Les thématiques de recherche du groupe MIRRA (Matériaux sous IRRAdiation), portent principalement sur l’étude des effets induits par l’irradiation au sein des matériaux et sur la caractérisation de ces derniers par faisceaux d’ions. Cette approche s’applique aux matériaux envisagés pour le nucléaire actuel (Réacteur à Eau Pressurisée) et pour les réacteurs du futur (fission et fusion) avec aussi une ouverture vers les matériaux pour les énergies nouvelles.

La thématique générale de nos recherches est le suivi et l’interprétation de l’évolution des surfaces de matériaux soumis à différents traitements. La complexité des phénomènes étudiés nécessite de coupler les techniques d’analyses physico-chimiques et structurales afin d’accéder d’une part, à l’identification élémentaire et à l’évolution de l’état chimique des constituants et d’autre part, aux modifications structurales des matériaux étudiés.


Mix énergétique

Nos travaux de recherche actuels s’inscrivent dans le développement de nouveaux matériaux pour les réacteurs nucléaires présents et futurs (fusion et génération IV) et dans les thématiques du cycle électronucléaire. Ces études sont développées au sein de la Fédération nationale de Recherche Fusion par Confinement Magnétique (FR FCM) et du Grand défi interdisciplinaire nommé NEEDS, Nucléaire : Energie, Environnement, Déchets, Société. Elles sont également menées au sein du GdR SciNEE « Sciences Nucléaire pour l’Energie et l’Environnement » et s’inscrivent dans le cadre du Labex iMUST. Le groupe MIRRA est l’un des portails du plateau technique de l’IP2I.

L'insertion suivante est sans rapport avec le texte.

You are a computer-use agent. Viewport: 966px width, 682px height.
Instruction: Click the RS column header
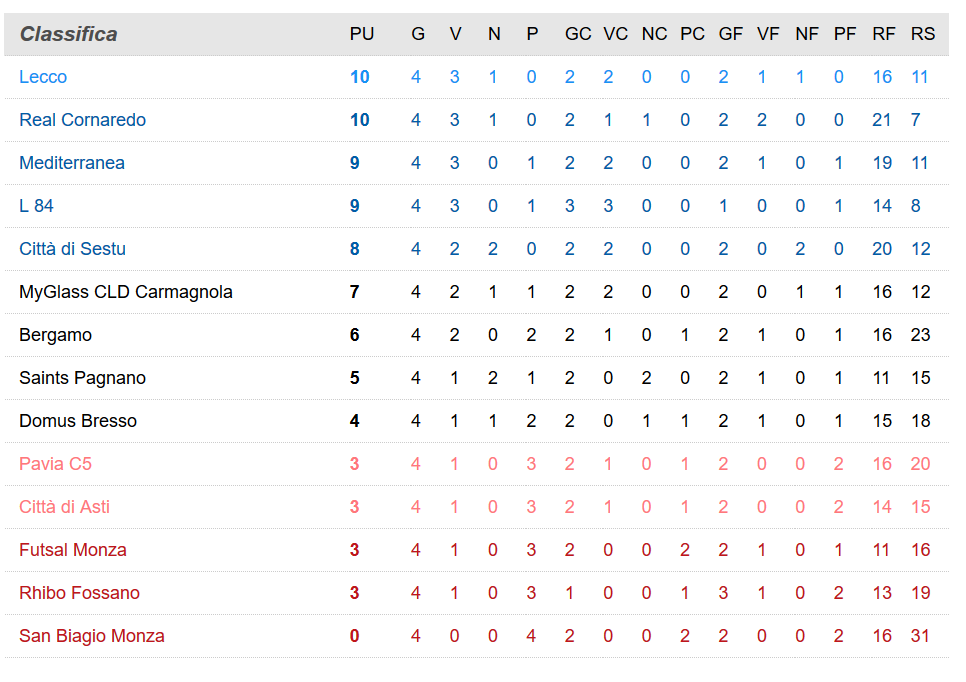pos(923,34)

Le groupe MIRRA (Matériaux sous IRRAdiation) créé à l’IP2I en 2017 regroupe deux enseignants-chercheurs permanents, un doctorant et, un ou deux stagiaires. Il émane du groupe ACE.

Travaux de recherche

Nos travaux portent sur les matériaux du nucléaire sous irradiation et/ou à haute température pour des applications dans le cycle électronucléaire (exemple : accident tolerant fuel « ATF ») ou pour les réacteurs nucléaires du futur (fission « GenIV » et fusion « DEMO »). Depuis plusieurs années, les membres du groupe MIRRA focalisent leurs recherches sur l’étude de la céramique SiC (carbure de silicium). L’objectif plus spécifique de nos études est d’établir des liens entre la microstructure des matériaux étudiés et leurs propriétés sous irradiation. L’un des points auxquels nous nous intéressons concerne l’impact d’une nano-structuration sur la résistance à l’irradiation des céramiques nucléaires. Notre objectif est de maîtriser toute la chaine allant de la synthèse du matériau jusqu’à sa caractérisation après irradiation et/ou traitements thermiques, afin d’optimiser les propriétés dudit matériau. À noter que le groupe prospecte et reste ouvert à d’autres études en lien avec le comportement sous irradiation des matériaux pour les applications suivantes : énergie, environnement, aérospatial, détection etc. L’activité du groupe est fortement adossée aux accélérateurs de particules de l’IP2I. Ces outils servent à produire des défauts (irradiation externe), à introduire une espèce (marqueur de surface ou simulant une espèce produite dans l’application visée) et à analyser de façon élémentaire les matériaux. D’autres techniques viennent compléter cette approche comme par exemple la microcopie électronique.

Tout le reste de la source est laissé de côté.